Reading passage:
════════

Skip to main content

The Journal Gazette

  • The former Dairy Queen space has been nicely refurbished into Triple B's BBQ.

  • Green beans with turkey neck at Triple B's in Maplewood Plaza.

  • The former Dairy Queen space has been nicely refurbished into Triple B's BBQ.

  • Ribs from Triple B's in Maplewood Plaza.

  • Brisket nachos with the works from Triple B's in Maplewood Plaza.

  • The former Dairy Queen space has been nicely refurbished into Triple B's BBQ.

  • Macaroni and cheese from Triple B's in Maplewood Plaza.

  • A cut-out barbecued rib from Triple B's in Maplewood Plaza.

  • Pulled pork from Triple B's in Maplewood Plaza.

  • Cornbread from Triple B's in Maplewood Plaza.

  • Smoked chicken from Triple B's in Maplewood Plaza.

  • Turkey tips from Triple B's in Maplewood Plaza.

  • Coleslaw from Triple B's in Maplewood Plaza.

  • Loaded mashed potatoes from Triple B's in Maplewood Plaza.

  • Triple B's BBQ in the former Dairy Queen spot in Maplewood Plaza.

  • Collard greens from Triple B's in Maplewood Plaza.

Sunday, November 20, 2016 10:18 pm

Sides score as much as main meats at BBQ spot

Ryan DuVall | Restaurant critic

Telling you the best thing I had at a new barbecue spot were the green beans might not seem like a ringing endorsement.

But the green beans at Triple B’s BBQ in Maplewood Plaza along Maplecrest Road were that good. Loaded with stringy smoked turkey neck and a touch of onion, and seasoned perfectly, these slow-cooked beans reminded me of the ones that came out of the pan with my grandmother’s roast. They took on the flavor of the onions and meat and really tasted like some love went into them.

════════

Extracted material:
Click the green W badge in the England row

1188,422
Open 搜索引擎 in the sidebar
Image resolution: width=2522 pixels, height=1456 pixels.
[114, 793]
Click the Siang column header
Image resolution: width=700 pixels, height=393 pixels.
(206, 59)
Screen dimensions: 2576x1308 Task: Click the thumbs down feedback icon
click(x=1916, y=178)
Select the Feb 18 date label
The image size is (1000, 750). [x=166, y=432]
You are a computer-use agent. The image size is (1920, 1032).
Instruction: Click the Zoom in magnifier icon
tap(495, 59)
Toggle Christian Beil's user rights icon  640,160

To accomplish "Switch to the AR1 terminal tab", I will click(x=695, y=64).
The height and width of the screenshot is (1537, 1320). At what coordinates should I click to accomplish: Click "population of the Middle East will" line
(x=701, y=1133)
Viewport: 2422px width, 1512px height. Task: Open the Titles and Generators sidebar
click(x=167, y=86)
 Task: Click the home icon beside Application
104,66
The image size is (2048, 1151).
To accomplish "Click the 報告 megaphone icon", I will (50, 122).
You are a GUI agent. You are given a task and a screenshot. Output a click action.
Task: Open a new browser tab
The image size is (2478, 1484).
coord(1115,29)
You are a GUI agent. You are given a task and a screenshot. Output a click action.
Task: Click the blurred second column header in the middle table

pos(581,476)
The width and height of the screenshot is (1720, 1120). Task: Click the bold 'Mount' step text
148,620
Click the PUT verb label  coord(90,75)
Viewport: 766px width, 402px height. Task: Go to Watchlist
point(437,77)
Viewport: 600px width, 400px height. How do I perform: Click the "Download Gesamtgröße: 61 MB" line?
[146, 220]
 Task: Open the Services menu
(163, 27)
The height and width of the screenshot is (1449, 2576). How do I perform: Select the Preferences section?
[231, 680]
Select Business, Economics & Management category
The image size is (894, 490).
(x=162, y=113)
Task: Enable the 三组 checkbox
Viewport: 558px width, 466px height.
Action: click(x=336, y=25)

════════

Set of tasks:
1. In the barbecue review, why does the critic rank the green beans as the best thing at Triple B's BBQ?
2. In the entries, change "checkbox" to "toggle" in the lines that start at the one containing "Task: Enable the 三组 checkbox" and run through the end of the entries. Give only those lines.

Responses per task:
1. The critic found the green beans that good. They were slow-cooked with stringy smoked turkey neck and a touch of onion and were seasoned perfectly. They took on the flavor of the onions and meat, tasted like some love went into them, and recalled the beans that came out of the pan with the critic's grandmother's roast.

2.
Task: Enable the 三组 toggle
Viewport: 558px width, 466px height.
Action: click(x=336, y=25)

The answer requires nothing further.